経営コンサルタント田上康朗の雑感帳

経営コンサルタント田上康朗が、気ままに本音で記す雑感帳です。書く日もあれば書かないときもあります。

「あいまいさの産物」

2006年05月31日 | Weblog

会社には手と足も口もないのであるから、新聞社の社説は、その社の論説委員が記したものである。 当然個人が記したものであろうが、社を代表して考え、書いたものを論説委員会等で論議され加筆修正を加えられたに違いないから、これは厳密には個人の説ではない。
だから社で持って文責を負う、といったことになろうから、個人の意見より多少社会的インパクトが加味された誰の意見でもない論文が世に罷り通ることになる。
社説ということはその内容についての責任は個人が負うことはないということである。かといって実体のない会社が負うことができるわけはないから、責任は曖昧になる。しかし、事重大であれば、会社のトップ個人が訳は判らないまま負わされ「これにて一件落着」になる。
まずはこれで真の犯人(?)は不明なままであいまいなまま決着する。結局あいまいさの産物は結末もあいまいなのである。

掴む作業

2006年05月30日 | Weblog
あらゆるものは常に「変化」する。変化をとらえることができないもの、対応し得ないものは淘汰される。商業統計にみる中小商店の減少や全国商店街での空き店舗などは淘汰された結果の現象である。

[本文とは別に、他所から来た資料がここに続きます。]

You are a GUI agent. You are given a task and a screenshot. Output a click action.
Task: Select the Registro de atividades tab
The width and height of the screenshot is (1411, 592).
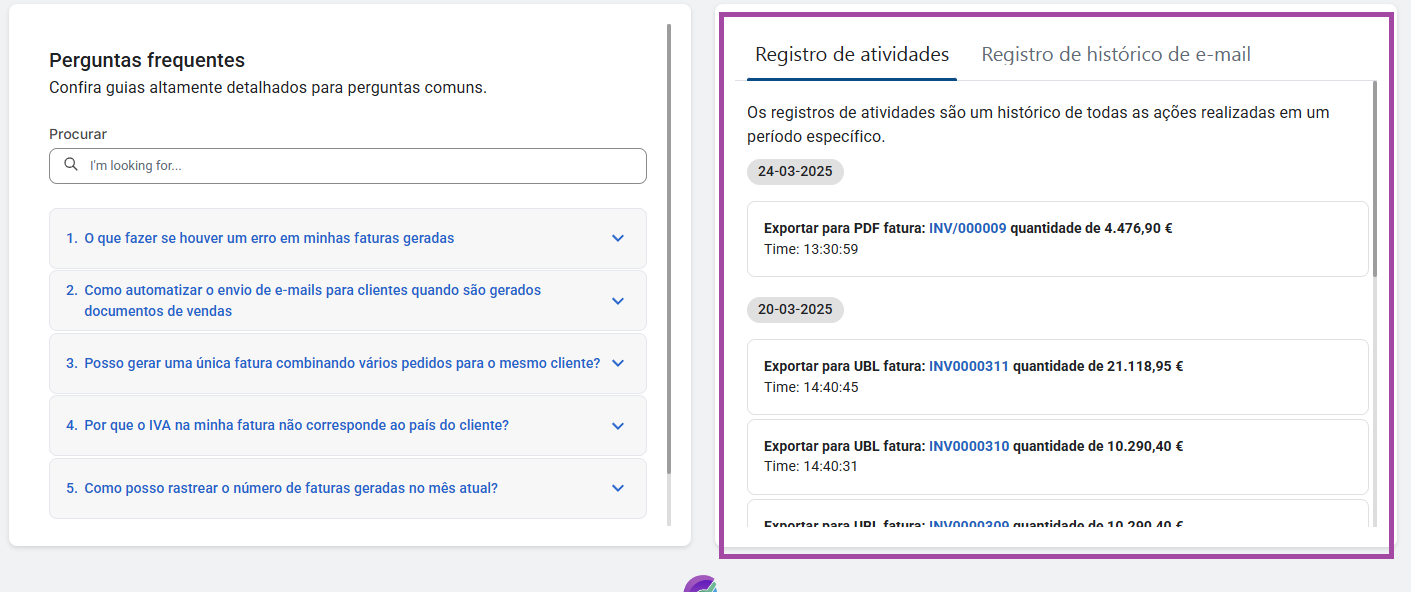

 中小商業にとって、今注目すべき変化とは何になのか。変化を掴まず、結果に対応していないだろうか。考えてみれば、変化・潮流をつかむ方法を、私たちは学んだことが、これまであっただろうか。

 変化を捕らえても、観点が問題になる。上の例で言えば、淘汰された中小商店の数より、生き残っている中小商店の方が圧倒的に多い事実を、私たちは見過ごしてしまいがちである。なかには前年130%以上もの増収増益し続けている例も少なくない。

 この両者の命運を分ける要素は何になのか。それが私たちが掴まなければならない最重要なことなのだ。
 
 「理論と現実はちがうよ」とよくいう。そのとおりだと思う。理論に照らし現場を、当てはめるのも、かといって現場をもって理論を否定するのも傲慢であるし、そうした態度では本質を掴むことはできない。

 理論と現実のクロスを、当事者であるこの自分が見つけるという難しい作業が求められる。

人の足が街にオアシを落とす

2006年05月27日 | Weblog
  郊外への大型店出店を規制する「まちづくり三法」の1つ「改正都市計画法」が参議院本会議で可決、成立した。

 法律を動かすことが、商店街の賑わいを戻すことになろうか。
 話は、つい最近までの巨大ホテルの戦略の話。

  普通、観光業者は自分のホテルなどの施設を大きくし、その中で観光客がお金を落としていくよう工夫する。多くの観光地の歴史がそうである。長い間、観光客は、車というベルトコンペアに乗せられその街に一歩も足を下ろすことなくホテルに運ばれ,その中でひたすらお金を落とすよう仕向けられてきた。これでは街は寂れた。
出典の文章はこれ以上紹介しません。